Let all the world in every corner sing (StF 57)

Authors & translators:
Herbert, George
Tune:
Luckington
Composers & arrangers:
Harwood, Basil
Source:
Singing the Faith: 57 (CD3 #8)
Verses:
2
STF Number:
57

Ideas for use

This hymn is a "big sing" - set to the tune "Luckington", each verse takes a lot of puff! Originally, the poem was called "Antiphon" (see below), suggesting that it can be sung by alternate groups of singers - a congregation and choir or two sides of a congregation, for example.

E.g. Congregation sings opening and closing couplets of each verse ("Let all the world in every corner sing: / my God and King!") and choir sings intervening four lines, allowing the congregation to listen and reflect on Herbert's words.

E.g. All sing opening and closing couplets of each verse, and then the middle four lines are divided between two groups in the congregation:

Group 1 - "The heavens are not too high, / his praise may thither fly"
Group 2 - "the earth is not too low; his praises there may grow".

This division of the lines (perhaps between women and men) emphasises the contrasts that George Herbert is describing.

More information

In the posthumous collection of George Herbert’s poetry, “The Temple” published in 1633 (see King of Glory, King of Peace, StF 56), this poem is titled “Antiphon (1)”, a type of composition designed to be sung by two choirs taking alternate passages. Herbert designates the first two lines of each verse “Cho” (Chorus) and the six-syllable lines that follow “Verse”.

The original poem structure is:

Chorus
Verse
Chorus
Verse
Chorus

The editors of the Companion to Hymns & Psalms (1988) comment that the custom of adding an additional chorus in order to create two hymn verses of equal length “actually does violence to the intentions of the author”.

There is no evidence that Herbert (though a good musician himself) ever set the poem to music or envisaged it has a hymn. However, the antiphonal structure may be reflected in the singing of the hymn (see above).

The Companion to Hymns & Psalms also notes that “the antiphonal contrast between the 10.4 lines of the chorus and the 6.6.6.6. lines of the verse is obvious. Less evident are the neat sub-antiphonal contrasts which beautifully echo the larger ones, between ‘The heavens… the earth’ in verse 1 and ‘The Church… the heart’ in verse 2.” These contrasts give the clue to yet another way of singing the hymn e.g. by sharing the 6.6.6.6. lines between two groups of the congregation.

Possibly the hymn is inspired by Psalm 66:4 – "All the earth worships you; they sing praises to you, sing praises to your name."

More about George Herbert

George Herbert was born in Montgomery, Wales, on 3 April 1593. He died in Bemerton, near Salisbury, at about the end of February or beginning of March 1633.
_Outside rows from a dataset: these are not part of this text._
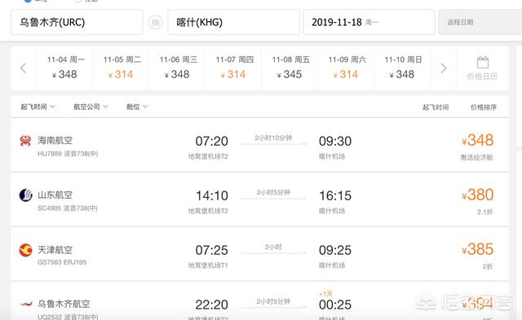
Task: Click the 乌鲁木齐(URC) departure field
Action: [77, 22]
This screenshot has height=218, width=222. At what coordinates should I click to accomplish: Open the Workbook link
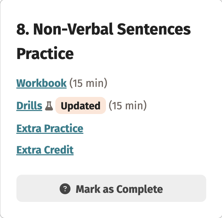(x=41, y=83)
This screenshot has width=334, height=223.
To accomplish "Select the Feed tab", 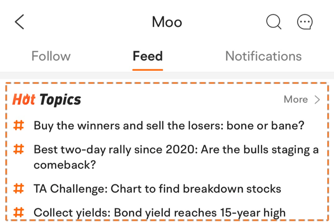I will point(148,56).
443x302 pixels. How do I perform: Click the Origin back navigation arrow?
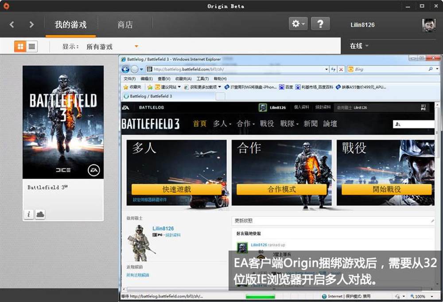click(x=12, y=24)
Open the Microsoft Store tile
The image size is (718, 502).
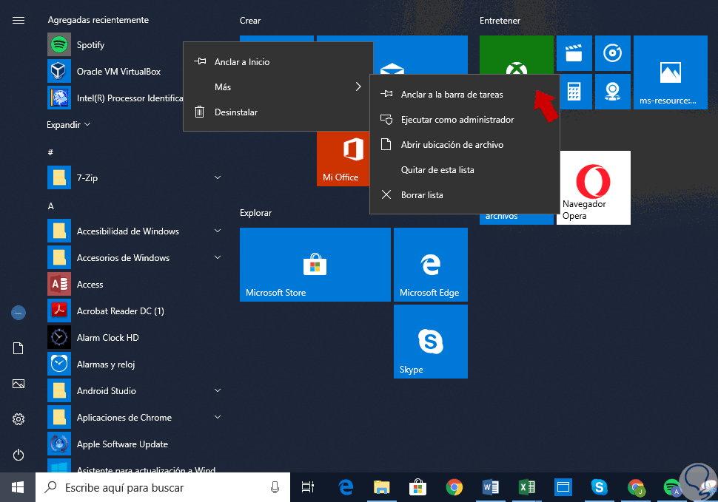pos(315,264)
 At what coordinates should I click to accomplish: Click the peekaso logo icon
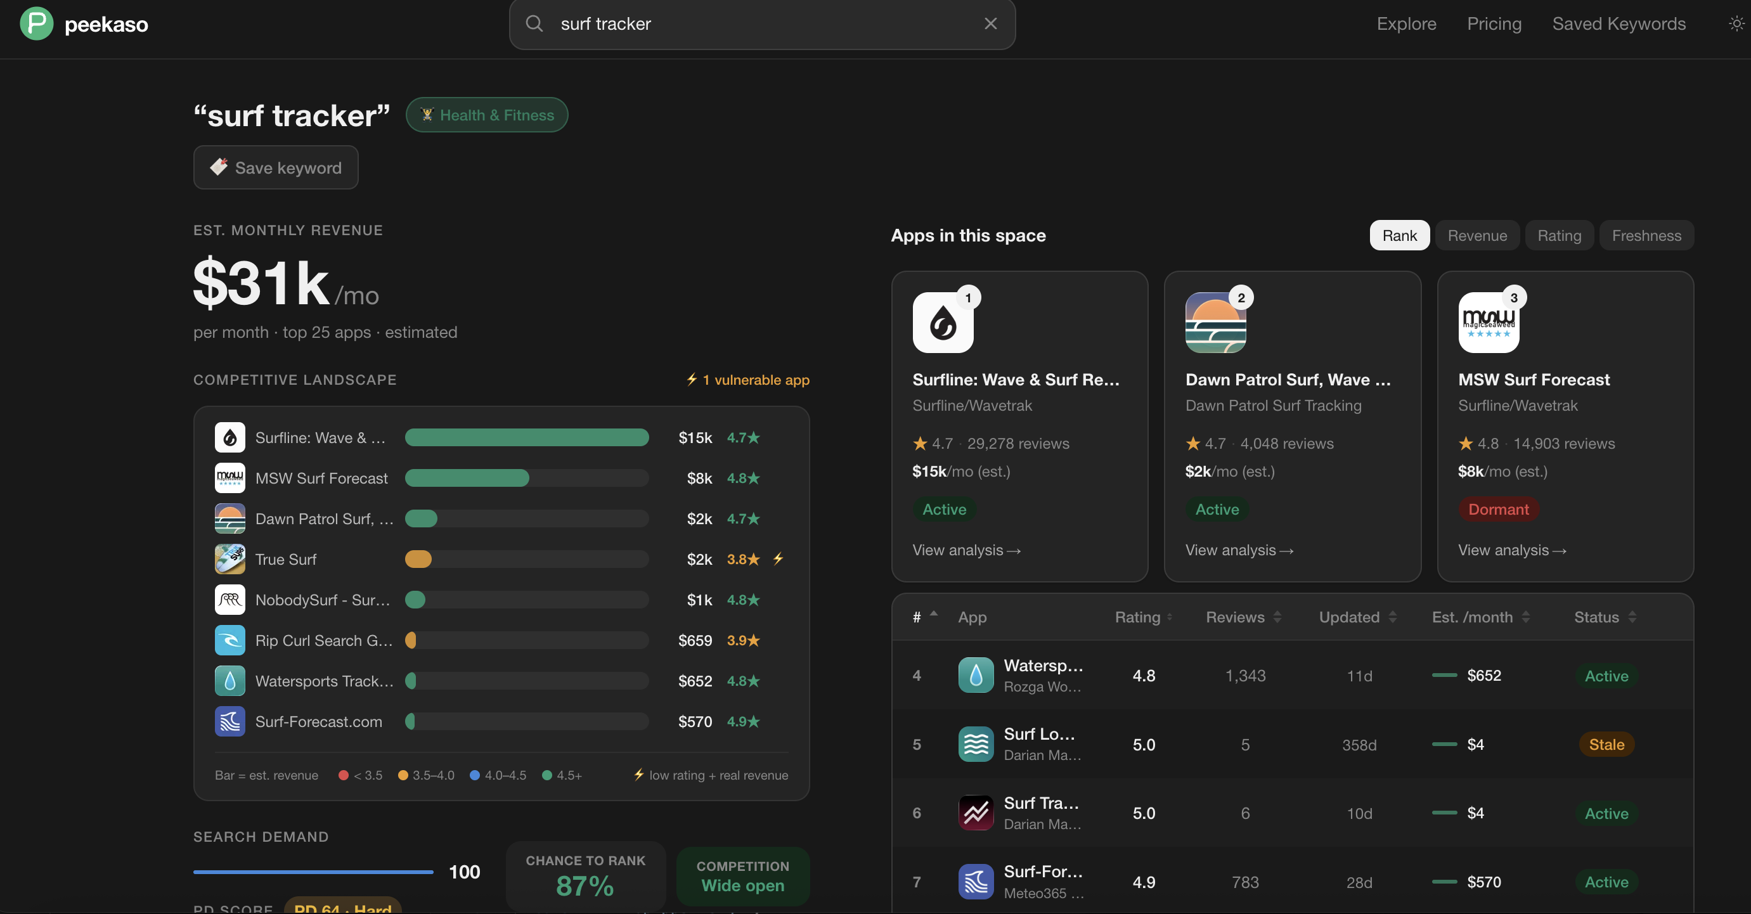36,24
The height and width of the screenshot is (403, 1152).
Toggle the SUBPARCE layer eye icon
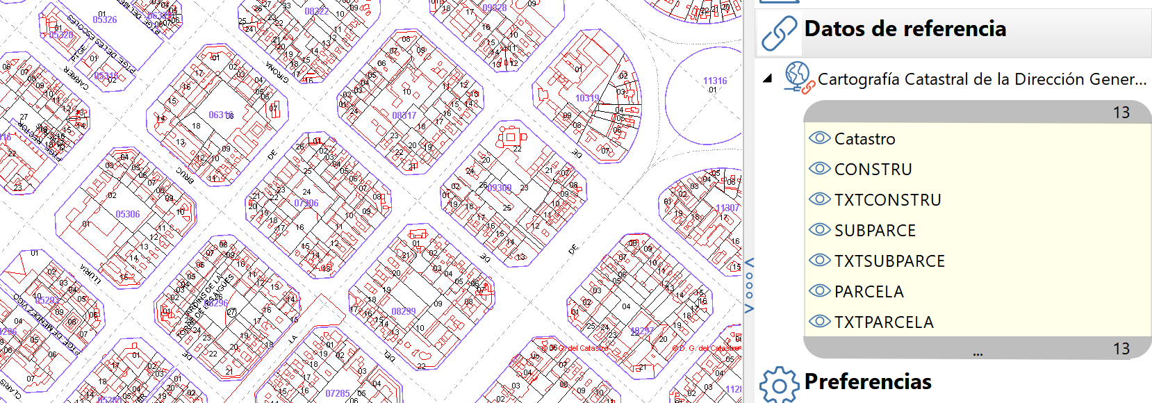pyautogui.click(x=820, y=230)
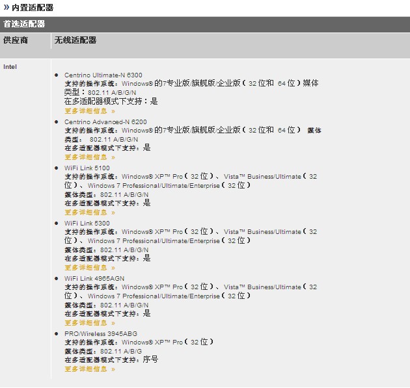Click the bullet before PRO/Wireless 3945ABG
410x388 pixels.
[57, 334]
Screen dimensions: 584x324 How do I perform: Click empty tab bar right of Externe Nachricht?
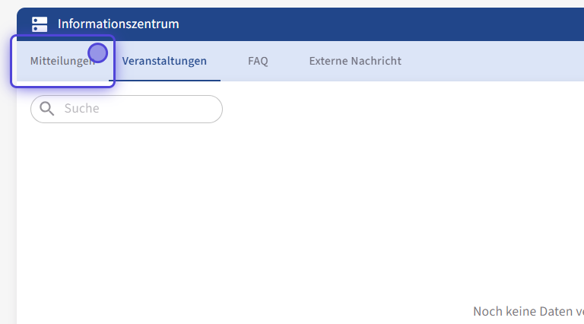pyautogui.click(x=494, y=61)
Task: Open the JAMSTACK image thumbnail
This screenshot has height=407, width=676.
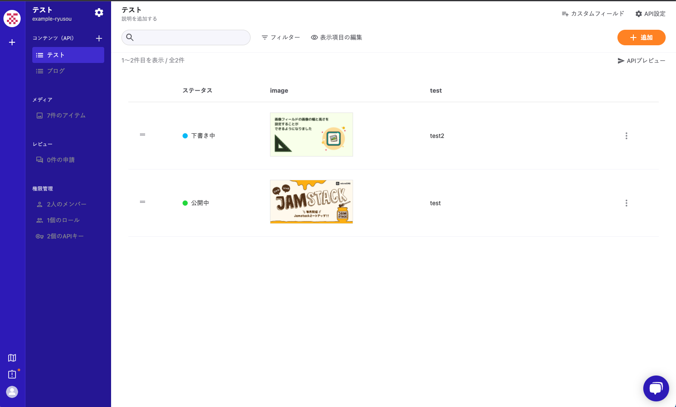Action: [x=311, y=202]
He was born into a noble family. His eldest brother, also a poet, was Lord Herbert of Cherbury. George was educated at Trinity College, Cambridge, where he became a Fellow in 1615. The failure of his ambitions to be accepted (like his elder brother) at court led to his decision to “lose himself in a humble way” and to take up Holy Orders in 1626. He became a country rector in Bemerton in 1630.

George Herbert wrote no secular verse; in his first year at Cambridge he wrote to his mother, promising to consecrate his “poor Abilities in Poetry” to God. His religious verse, however, influenced younger writers and he became known, like John Donne, as one of the “metaphysical poets” (in part of because of their clever use of philosophical ideas to describe human feelings). Herbert’s poems were published posthumously by his friend Nicholas Ferrar under the title “The Temple” – “though much of it is too complex and witty for hymn singing” (Companion to Hymns & Psalms, 1988).